The co-production between UVic and the Anglican Diocese of Islands and Inlets of British Columbia gets underway online tonight at 5 p.m. with Writing and the Great Change Upon Us, a conversation between Victoria writer Esi Edugyan, the two-time Giller Prize winner, and UVic professor Tim Lilburn, who won the Governor General’s Award for his poetry. Others set to appear during future instalments of the free monthly series include Croatian theologian Miroslav Volf (Jan. 7), Chomsky (Feb. 2), Thomas Homer-Dixon (Feb. 23) and Woodhead (March 4).

The series wraps March 16 with a panel discussion, moderated by Bramadat, that will feature each of the aforementioned guests.

The Values For a New World Series was designed to explore perspectives on the changing role of religion in contemporary society. Bramadat expects there will be a multitude of benefits for viewers as the guests attempt to make sense of a world currently being reshaped by a virus.

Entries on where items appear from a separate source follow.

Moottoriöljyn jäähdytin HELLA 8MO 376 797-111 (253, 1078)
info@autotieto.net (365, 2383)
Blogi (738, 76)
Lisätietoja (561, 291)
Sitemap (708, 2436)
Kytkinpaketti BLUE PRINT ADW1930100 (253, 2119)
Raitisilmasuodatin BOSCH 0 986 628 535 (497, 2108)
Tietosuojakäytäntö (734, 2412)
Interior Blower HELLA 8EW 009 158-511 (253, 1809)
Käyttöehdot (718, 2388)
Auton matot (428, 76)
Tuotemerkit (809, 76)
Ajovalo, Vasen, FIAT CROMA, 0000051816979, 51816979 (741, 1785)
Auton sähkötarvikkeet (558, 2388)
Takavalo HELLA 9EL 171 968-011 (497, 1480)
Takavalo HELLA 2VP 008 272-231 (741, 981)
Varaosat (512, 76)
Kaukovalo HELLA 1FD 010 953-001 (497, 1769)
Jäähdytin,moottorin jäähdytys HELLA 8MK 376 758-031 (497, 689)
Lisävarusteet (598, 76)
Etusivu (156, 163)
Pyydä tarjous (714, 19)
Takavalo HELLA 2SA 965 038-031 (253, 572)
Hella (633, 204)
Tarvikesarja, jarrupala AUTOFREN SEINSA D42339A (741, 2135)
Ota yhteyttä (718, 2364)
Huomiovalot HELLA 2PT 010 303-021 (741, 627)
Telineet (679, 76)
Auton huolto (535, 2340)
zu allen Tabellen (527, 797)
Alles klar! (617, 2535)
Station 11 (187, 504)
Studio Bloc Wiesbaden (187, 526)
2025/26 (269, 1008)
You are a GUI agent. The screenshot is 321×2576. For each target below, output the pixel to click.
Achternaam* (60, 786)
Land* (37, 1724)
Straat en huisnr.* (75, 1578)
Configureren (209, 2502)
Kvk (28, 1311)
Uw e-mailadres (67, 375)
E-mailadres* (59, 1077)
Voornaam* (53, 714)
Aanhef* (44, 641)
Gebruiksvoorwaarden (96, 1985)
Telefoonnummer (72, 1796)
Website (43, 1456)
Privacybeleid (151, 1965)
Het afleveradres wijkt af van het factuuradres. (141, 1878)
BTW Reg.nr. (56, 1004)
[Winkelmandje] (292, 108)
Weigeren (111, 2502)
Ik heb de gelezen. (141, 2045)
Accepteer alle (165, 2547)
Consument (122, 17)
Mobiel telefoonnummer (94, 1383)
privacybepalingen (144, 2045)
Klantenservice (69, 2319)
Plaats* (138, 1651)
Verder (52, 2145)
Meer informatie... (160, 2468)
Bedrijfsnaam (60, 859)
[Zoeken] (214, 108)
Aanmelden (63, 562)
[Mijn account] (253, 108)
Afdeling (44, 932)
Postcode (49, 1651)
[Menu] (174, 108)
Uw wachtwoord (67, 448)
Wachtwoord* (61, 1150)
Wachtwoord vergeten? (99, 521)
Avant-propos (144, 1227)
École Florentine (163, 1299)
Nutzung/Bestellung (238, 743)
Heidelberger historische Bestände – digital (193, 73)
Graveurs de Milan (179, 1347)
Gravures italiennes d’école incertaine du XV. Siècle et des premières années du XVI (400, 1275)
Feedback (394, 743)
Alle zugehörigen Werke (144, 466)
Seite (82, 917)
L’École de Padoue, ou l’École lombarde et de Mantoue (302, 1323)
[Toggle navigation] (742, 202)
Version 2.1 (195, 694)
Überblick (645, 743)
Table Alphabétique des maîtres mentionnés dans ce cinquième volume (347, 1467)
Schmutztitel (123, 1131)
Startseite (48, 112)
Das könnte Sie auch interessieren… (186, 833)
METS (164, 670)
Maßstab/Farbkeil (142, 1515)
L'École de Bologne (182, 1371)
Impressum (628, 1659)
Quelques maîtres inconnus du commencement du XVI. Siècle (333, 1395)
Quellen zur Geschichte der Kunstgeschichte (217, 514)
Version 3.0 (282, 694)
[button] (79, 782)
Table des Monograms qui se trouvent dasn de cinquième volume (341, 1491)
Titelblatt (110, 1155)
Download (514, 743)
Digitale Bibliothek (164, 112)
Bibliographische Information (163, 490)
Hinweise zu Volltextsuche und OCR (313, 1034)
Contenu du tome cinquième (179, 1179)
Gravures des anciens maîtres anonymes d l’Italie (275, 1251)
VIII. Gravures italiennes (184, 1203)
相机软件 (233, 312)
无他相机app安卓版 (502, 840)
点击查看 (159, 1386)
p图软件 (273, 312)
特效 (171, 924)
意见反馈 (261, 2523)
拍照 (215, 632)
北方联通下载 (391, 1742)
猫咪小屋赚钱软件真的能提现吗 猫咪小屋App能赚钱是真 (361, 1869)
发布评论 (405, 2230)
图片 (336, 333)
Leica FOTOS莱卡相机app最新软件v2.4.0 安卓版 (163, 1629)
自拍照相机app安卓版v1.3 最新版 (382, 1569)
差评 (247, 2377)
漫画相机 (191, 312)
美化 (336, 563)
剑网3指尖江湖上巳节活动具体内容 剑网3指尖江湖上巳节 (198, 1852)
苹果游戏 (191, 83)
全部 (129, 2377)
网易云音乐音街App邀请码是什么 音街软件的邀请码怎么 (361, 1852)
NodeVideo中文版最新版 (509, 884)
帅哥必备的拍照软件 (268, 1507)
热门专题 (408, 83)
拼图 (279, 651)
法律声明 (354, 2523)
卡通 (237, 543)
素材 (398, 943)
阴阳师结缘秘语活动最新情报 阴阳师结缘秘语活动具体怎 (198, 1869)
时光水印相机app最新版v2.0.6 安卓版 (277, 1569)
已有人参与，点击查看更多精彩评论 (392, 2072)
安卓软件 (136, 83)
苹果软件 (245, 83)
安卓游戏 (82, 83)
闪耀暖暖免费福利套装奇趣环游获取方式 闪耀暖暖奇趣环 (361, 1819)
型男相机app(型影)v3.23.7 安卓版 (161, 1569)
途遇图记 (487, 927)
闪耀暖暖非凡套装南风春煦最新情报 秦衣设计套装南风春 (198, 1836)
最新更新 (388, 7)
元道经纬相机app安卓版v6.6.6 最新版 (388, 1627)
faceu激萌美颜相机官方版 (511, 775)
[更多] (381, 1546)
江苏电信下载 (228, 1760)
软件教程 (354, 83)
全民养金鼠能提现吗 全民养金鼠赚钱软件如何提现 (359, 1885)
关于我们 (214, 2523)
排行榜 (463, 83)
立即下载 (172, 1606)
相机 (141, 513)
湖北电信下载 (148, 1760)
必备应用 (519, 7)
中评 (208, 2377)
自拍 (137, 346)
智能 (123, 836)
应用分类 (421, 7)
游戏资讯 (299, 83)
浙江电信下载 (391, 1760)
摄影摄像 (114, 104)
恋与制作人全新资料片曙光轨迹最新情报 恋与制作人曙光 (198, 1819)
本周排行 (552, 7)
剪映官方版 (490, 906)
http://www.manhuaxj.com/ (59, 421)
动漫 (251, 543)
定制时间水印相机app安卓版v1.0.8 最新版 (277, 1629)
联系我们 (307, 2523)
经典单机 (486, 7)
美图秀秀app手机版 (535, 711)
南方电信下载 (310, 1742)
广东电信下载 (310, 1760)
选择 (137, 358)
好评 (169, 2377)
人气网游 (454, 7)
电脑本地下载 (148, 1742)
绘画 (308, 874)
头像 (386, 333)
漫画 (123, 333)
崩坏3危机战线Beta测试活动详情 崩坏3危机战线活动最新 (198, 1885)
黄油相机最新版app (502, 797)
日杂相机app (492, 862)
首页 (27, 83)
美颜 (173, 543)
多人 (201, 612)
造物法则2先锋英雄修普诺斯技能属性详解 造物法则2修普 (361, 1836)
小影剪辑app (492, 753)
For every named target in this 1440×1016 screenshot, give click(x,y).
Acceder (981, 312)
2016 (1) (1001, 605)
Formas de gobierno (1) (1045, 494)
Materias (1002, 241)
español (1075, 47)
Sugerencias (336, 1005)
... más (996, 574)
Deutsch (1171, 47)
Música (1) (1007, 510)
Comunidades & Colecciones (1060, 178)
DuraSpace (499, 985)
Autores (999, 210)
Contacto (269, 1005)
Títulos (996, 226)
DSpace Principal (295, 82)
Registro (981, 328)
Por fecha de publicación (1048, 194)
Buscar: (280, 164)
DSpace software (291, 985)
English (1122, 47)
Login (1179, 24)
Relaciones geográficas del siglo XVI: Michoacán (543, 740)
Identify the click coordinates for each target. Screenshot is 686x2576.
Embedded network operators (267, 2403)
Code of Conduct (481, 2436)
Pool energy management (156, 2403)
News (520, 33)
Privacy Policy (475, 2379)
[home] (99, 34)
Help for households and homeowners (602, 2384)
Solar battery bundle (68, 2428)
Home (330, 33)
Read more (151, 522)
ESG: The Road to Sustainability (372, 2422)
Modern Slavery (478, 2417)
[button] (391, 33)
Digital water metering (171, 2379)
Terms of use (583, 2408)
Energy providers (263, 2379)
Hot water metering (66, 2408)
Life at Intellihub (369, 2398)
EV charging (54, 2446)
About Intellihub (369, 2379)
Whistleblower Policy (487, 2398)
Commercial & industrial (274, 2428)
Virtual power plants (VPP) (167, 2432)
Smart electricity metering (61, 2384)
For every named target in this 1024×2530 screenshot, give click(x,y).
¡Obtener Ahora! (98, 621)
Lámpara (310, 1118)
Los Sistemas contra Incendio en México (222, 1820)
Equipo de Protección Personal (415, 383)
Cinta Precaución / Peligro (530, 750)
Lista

“What we want to do is to look at three things: the old normal; the current normal, or what we might think of as the new normal; and the future of normal.”

The all-star roster of what Bramadat called “five really big thinkers” is the perfect assembly to tackle such big-picture ideas. That they will cover a wide range of religious, spiritual and theological traditions will only add to the value, he said. The hope is that the guests will offer both spiritual and political responses to the state of the world, and provide some tangible examples of how to rebuild it mid-pandemic.

“We have a chance to look at the ways these things might have been responsible for some of the problems we see more clearly now, and also ways in which there are some of the more creative solutions for our current predicament.”

Not only do Zoom webinars expand the potential audience for a series such as this, they are also helpful from a financial standpoint. Guests booked to appear during the Values for a New World Series will speak from the comfort of their homes, which kept production costs from being too prohibitive.

“We definitely never intend to make a profit. This is largely a function of very generous donations from the diocese. I provide the staffing and infrastructure to create the experiences, and the diocese provides funding. Together we work through the logistical questions. It has been wonderful for both sides. It gives us very high-octane, intellectual contributions to the life of the church but also it brings in people who are straddling the academic and theological worlds.”